## Problem
Print every line exactly as it appears in the material below.
[Records to use Boundary: Start]
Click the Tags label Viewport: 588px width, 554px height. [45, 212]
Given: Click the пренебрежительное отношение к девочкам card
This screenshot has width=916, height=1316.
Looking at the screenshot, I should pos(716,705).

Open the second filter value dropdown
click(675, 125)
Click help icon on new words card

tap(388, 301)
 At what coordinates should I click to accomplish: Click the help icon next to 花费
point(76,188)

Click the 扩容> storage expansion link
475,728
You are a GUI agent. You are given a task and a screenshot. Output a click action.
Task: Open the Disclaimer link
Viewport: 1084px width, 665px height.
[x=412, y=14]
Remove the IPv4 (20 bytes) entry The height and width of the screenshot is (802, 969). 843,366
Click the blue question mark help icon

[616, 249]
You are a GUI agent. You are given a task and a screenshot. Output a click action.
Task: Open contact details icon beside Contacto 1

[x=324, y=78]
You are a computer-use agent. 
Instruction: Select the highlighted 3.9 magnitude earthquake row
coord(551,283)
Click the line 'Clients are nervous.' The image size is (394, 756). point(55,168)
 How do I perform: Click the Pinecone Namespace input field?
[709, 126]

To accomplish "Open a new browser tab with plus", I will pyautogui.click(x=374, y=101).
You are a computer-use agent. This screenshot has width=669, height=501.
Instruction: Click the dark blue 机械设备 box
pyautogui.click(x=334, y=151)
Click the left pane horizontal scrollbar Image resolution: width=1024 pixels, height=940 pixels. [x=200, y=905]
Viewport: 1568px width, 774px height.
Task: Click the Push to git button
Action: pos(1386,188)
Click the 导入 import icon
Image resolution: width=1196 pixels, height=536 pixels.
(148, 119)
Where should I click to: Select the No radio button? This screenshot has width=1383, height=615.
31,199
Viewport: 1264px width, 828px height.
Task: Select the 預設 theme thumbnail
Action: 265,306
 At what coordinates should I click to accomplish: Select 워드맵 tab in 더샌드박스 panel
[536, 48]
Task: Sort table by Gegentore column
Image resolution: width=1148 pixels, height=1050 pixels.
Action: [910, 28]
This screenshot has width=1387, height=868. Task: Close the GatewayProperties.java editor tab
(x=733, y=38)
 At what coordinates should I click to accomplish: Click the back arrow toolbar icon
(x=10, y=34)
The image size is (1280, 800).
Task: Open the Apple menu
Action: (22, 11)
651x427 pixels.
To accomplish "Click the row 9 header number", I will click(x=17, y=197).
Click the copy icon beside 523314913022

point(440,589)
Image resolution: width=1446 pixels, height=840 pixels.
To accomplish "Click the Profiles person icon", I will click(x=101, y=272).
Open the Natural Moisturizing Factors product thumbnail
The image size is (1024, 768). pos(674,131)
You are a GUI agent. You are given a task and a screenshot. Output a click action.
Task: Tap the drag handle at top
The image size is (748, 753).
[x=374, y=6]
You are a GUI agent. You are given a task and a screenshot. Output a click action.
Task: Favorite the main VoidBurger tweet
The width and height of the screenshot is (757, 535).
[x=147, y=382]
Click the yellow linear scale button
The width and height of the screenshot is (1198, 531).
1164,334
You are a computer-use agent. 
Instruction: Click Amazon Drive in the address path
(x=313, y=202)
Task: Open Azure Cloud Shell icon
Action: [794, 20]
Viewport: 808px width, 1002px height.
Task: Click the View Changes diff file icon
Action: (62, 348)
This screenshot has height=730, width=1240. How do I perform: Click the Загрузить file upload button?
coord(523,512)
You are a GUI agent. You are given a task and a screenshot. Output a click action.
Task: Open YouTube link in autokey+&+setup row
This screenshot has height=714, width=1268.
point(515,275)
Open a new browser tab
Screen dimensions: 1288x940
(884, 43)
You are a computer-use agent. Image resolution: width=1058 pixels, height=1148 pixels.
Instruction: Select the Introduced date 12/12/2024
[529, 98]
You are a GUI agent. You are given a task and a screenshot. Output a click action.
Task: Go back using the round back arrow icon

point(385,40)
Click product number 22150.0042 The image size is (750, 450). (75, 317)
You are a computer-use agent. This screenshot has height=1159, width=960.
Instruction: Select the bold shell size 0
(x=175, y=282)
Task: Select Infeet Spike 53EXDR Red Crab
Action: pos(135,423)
[Records to use Boundary: End]
## Answer space
Click the Tags label Viewport: 588px width, 554px height. [45, 212]
Given: Click the пренебрежительное отношение к девочкам card
This screenshot has width=916, height=1316.
Looking at the screenshot, I should pos(716,705).

Open the second filter value dropdown
click(675, 125)
Click help icon on new words card

tap(388, 301)
 At what coordinates should I click to accomplish: Click the help icon next to 花费
point(76,188)

Click the 扩容> storage expansion link
475,728
You are a GUI agent. You are given a task and a screenshot. Output a click action.
Task: Open the Disclaimer link
Viewport: 1084px width, 665px height.
[x=412, y=14]
Remove the IPv4 (20 bytes) entry The height and width of the screenshot is (802, 969). 843,366
Click the blue question mark help icon

[616, 249]
You are a GUI agent. You are given a task and a screenshot. Output a click action.
Task: Open contact details icon beside Contacto 1

[x=324, y=78]
You are a computer-use agent. 
Instruction: Select the highlighted 3.9 magnitude earthquake row
coord(551,283)
Click the line 'Clients are nervous.' The image size is (394, 756). point(55,168)
 How do I perform: Click the Pinecone Namespace input field?
[709, 126]

To accomplish "Open a new browser tab with plus", I will pyautogui.click(x=374, y=101).
You are a computer-use agent. This screenshot has width=669, height=501.
Instruction: Click the dark blue 机械设备 box
pyautogui.click(x=334, y=151)
Click the left pane horizontal scrollbar Image resolution: width=1024 pixels, height=940 pixels. [x=200, y=905]
Viewport: 1568px width, 774px height.
Task: Click the Push to git button
Action: pos(1386,188)
Click the 导入 import icon
Image resolution: width=1196 pixels, height=536 pixels.
(148, 119)
Where should I click to: Select the No radio button? This screenshot has width=1383, height=615.
31,199
Viewport: 1264px width, 828px height.
Task: Select the 預設 theme thumbnail
Action: 265,306
 At what coordinates should I click to accomplish: Select 워드맵 tab in 더샌드박스 panel
[536, 48]
Task: Sort table by Gegentore column
Image resolution: width=1148 pixels, height=1050 pixels.
Action: [910, 28]
This screenshot has width=1387, height=868. Task: Close the GatewayProperties.java editor tab
(x=733, y=38)
 At what coordinates should I click to accomplish: Click the back arrow toolbar icon
(x=10, y=34)
The image size is (1280, 800).
Task: Open the Apple menu
Action: (22, 11)
651x427 pixels.
To accomplish "Click the row 9 header number", I will click(x=17, y=197).
Click the copy icon beside 523314913022

point(440,589)
Image resolution: width=1446 pixels, height=840 pixels.
To accomplish "Click the Profiles person icon", I will click(x=101, y=272).
Open the Natural Moisturizing Factors product thumbnail
The image size is (1024, 768). pos(674,131)
You are a GUI agent. You are given a task and a screenshot. Output a click action.
Task: Tap the drag handle at top
The image size is (748, 753).
[x=374, y=6]
You are a GUI agent. You are given a task and a screenshot. Output a click action.
Task: Favorite the main VoidBurger tweet
The width and height of the screenshot is (757, 535).
[x=147, y=382]
Click the yellow linear scale button
The width and height of the screenshot is (1198, 531).
1164,334
You are a computer-use agent. 
Instruction: Click Amazon Drive in the address path
(x=313, y=202)
Task: Open Azure Cloud Shell icon
Action: [794, 20]
Viewport: 808px width, 1002px height.
Task: Click the View Changes diff file icon
Action: (62, 348)
This screenshot has height=730, width=1240. How do I perform: Click the Загрузить file upload button?
coord(523,512)
You are a GUI agent. You are given a task and a screenshot. Output a click action.
Task: Open YouTube link in autokey+&+setup row
This screenshot has height=714, width=1268.
point(515,275)
Open a new browser tab
Screen dimensions: 1288x940
(884, 43)
You are a computer-use agent. Image resolution: width=1058 pixels, height=1148 pixels.
Instruction: Select the Introduced date 12/12/2024
[529, 98]
You are a GUI agent. You are given a task and a screenshot. Output a click action.
Task: Go back using the round back arrow icon

point(385,40)
Click product number 22150.0042 The image size is (750, 450). (75, 317)
You are a computer-use agent. This screenshot has height=1159, width=960.
Instruction: Select the bold shell size 0
(x=175, y=282)
Task: Select Infeet Spike 53EXDR Red Crab
Action: pos(135,423)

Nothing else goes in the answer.